ESCAPOU, DE NOVO! Pela terceira vez, vereadores livram o prefeito Daniel Alonso de processo de cassa


Pela terceira vez na atual Legislatura, vereadores da Câmara de Marília livraram o prefeito Daniel Alonso (PSDB) da abertura de um processo de cassação do mandato. A votação ocorreu na sessão camarária desta segunda-feira. Dois pedidos foram em prazo relâmpago, sendo um na semana passada e outro hoje.

Por 7 votos contra a abertura do processo e 4 a favor, Alonso está livre de responder pelo ato de improbidade administrativa apontado na denúncia, ou seja, a nomeação da vereadora professora Daniela Alves (PL) em cargo comissionado de auxiliar de direção na Emef "Professor Paulo Freire", na Zona Sul de Marília.

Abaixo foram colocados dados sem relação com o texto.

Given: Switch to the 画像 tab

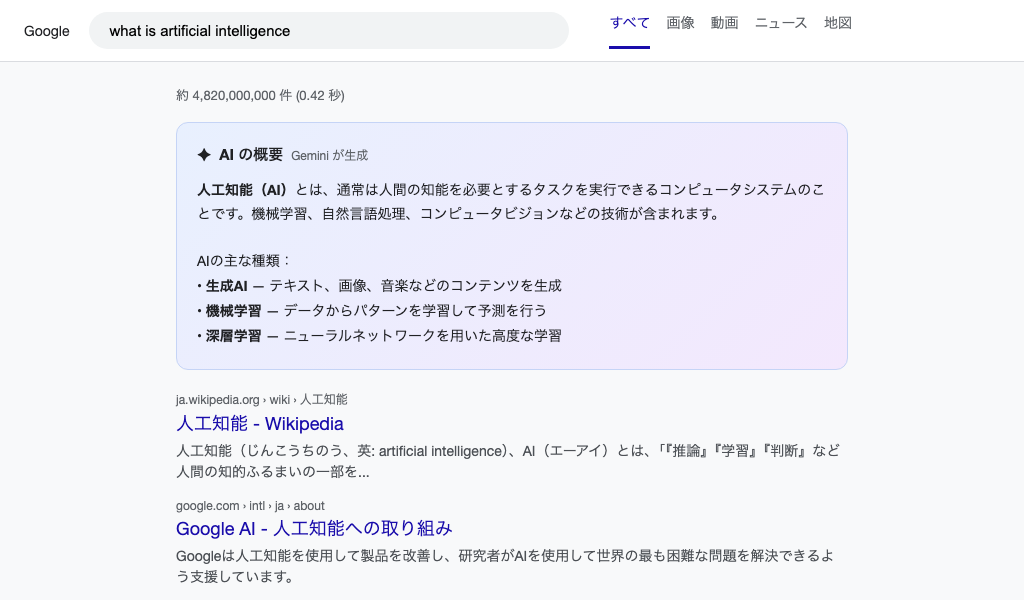Looking at the screenshot, I should (x=680, y=22).
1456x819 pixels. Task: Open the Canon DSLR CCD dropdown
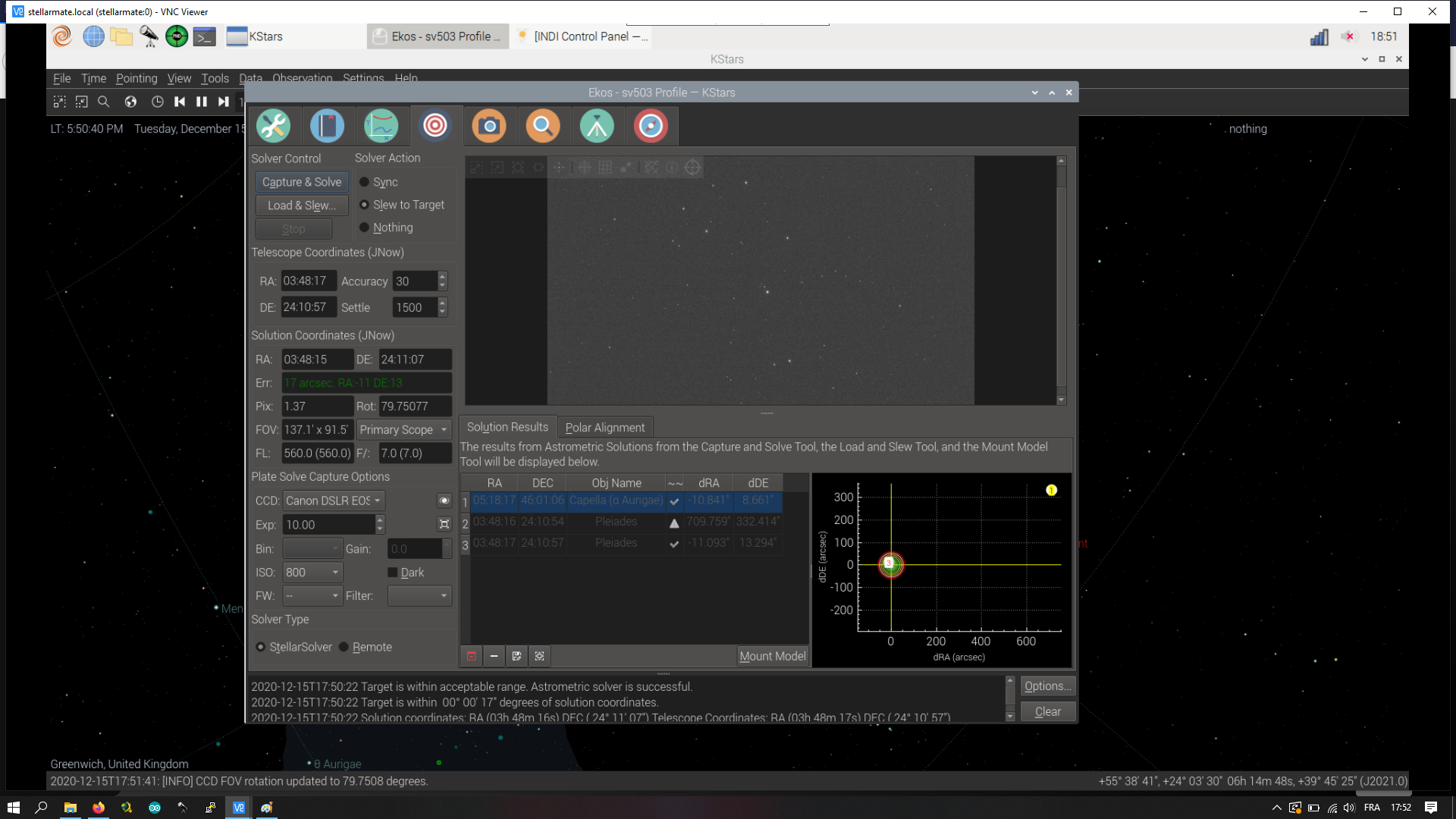tap(334, 500)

VOTARAM A FAVOR DO PROCESSO DE CASSAÇÃO DO PREFEITO

- Luiz Nardi (Podemos)

- Danilo da Saúde (PSB)

- Maurício Roberto (Progressistas)

- Marcos Custódio (Podemos)

VOTARAM CONTRA A ABERTURA DO PROCESSO

- Wilson Damasceno (PSDB)

- José Luiz Queiroz (PSDB)

- José Carlos Albuquerque (PSDB)

- Evandro Galete (PSDB

- Mário Coraíni (PTB)

- João do Bar (Progressistas)

- Cícero do Ceasa (PL)

(OBS): O presidente da Câmara, Marcos Rezende só votaria em caso de empate e a vereadora Daniela Alves ficou impedida por ser parte da representação

ESCAPOU OUTRAS DUAS VEZES

Antes da votação desta segunda-feira (31), o prefeito já havia escapado duas vezes da guilhotina em processos e comissões na Câmara. A primeira foi em novembro de 2017, quando o carnavalesco Eduardo Lobato, o Alemão, protocolou pedido de abertura de Comissão Processante para cassar o prefeito. O motivo foi, segundo o relatório, a contratação irregular do diretor do Observatório de Segurança e Cidadania, Kedney Simão, sem diploma universitário, o que é exigido para o cargo. O pedido foi rejeitado por unanimidade.

A segunda tentativa de abrir processo para tentar cassar Alonso foi na sessão camarária da semana passada. O pedido foi feito pelo advogado Paulo Roberto Amado Júnior, alegando supostos crimes de responsabilidade e improbidade administrativa, resumidos em três justificativas: “exercício em empresa particular durante o mandato, propaganda político-partidária e/ou pessoal à administração pública e inversão da ordem cronológica dos pagamentos sem comprovação de vantagem ao erário”. O pedido de CPI foi rejeitado por 11 onze. Apenas o vereador Danilo da Saúde (PSB) votou a favor da proposta.